Private and Public Property

In the primary division of wealth identified above we may see a just basis for both private and public property. Private property can be seen to have arisen from the work of individuals or firms whilst public property has its origin in the actions of the community acting as a whole. A natural and just source of public revenue may thus be seen to be the economic rent of land.

 

Current Revenue Collection

We now explore the effect of collecting public revenue in the way it is currently carried out – through taxes levied upon all productive enterprises and individuals. We use the same economic model and hypothetical community as before and assume that taxes are collected from each firm or individual in proportion to the value added on their site. In the UK today taxes amount to around 40% of the total value added by all productive activity or GDP so this proportion has been assumed in the model illustrated in Figure 5. Another feature of current society however needs to be incorporated into our model – the fact of full land enclosure. This means that a claim is exercised on each and every site such that any firm wishing to engage in productive work is obliged either, to hold a recognised claim to the site themselves, or pay another (a landlord) for a tenancy.

Consider now the relationship between the firm and its landlord. It hardly needs pointing out that the landlord is in a strong bargaining position – the firm needs his (or an equivalent) site far more than the landlord needs a tenant – particularly where the landlord can hold the site out of use without incurring any cost. If he wants any income however he must let the site to a tenant but he cannot charge him more than the tenant firm can afford to pay and stay in business.
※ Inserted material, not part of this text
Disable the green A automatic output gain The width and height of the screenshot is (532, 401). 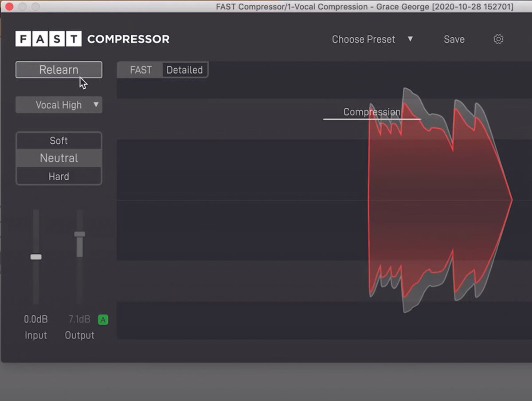pyautogui.click(x=102, y=319)
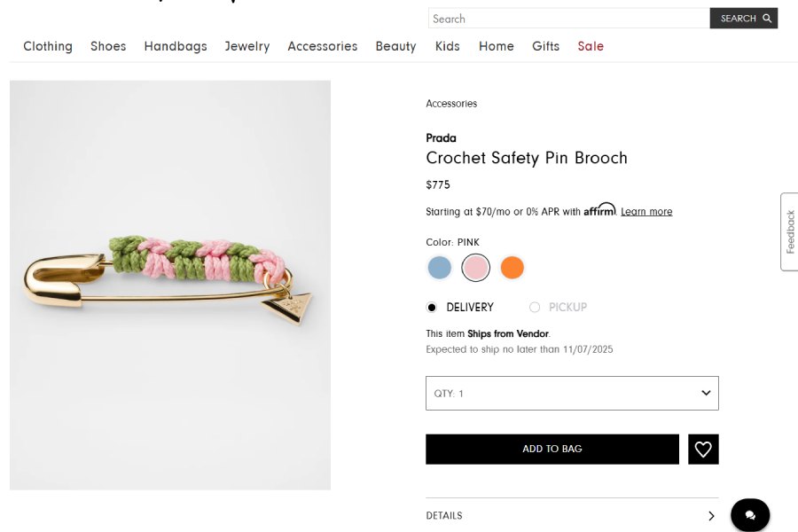Click the Affirm logo

coord(599,210)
He will of course generally charge as much as he can however, leaving the tenant firm with just sufficient to pay the wages, interest and profit that is required to engage the requisite labour, capital and enterprise.

Figure 5Figure 5
In Figure 5 we have assumed that at the margin ‘H’, the landlord’s claim amounts to 10% of the value added on that site leaving the firm with 50% after tax at 40% has also been paid. If we now regard this as the firm’s ‘earnings’ we see that it represents the least that people within the firm are prepared to accept. It does not relate directly to the product of their efforts and enterprise or the amount and quality of the capital they have employed but is a residual sum left after the tax man and the landlord have exercised their claims. We should now note the situation on each of the other sites. Their landlords also have, in general, no reason to claim any less than the most they can get. Thus they will now absorb all that remains after the earnings and taxes on value added have been taken. Tax, we have noted is a fixed proportion of the value added (40%), leaving an ever increasing share available for the landlord to claim on each succeeding site. We may note how the difference in landlords’ claim that arises between sites exaggerates the differences in Value Added that naturally arise between sites. The critical points to note however are firstly that it is the impact of taxation and landlord’s claim at the margin that depresses the general level of earnings throughout the economy. Secondly, that this renders sites that would otherwise be viable, unviable or sub-marginal and thus unproductive. Thirdly, those even normally productive firms, on any location, may be rendered only marginally viable with little scope to absorb any decline in market conditions.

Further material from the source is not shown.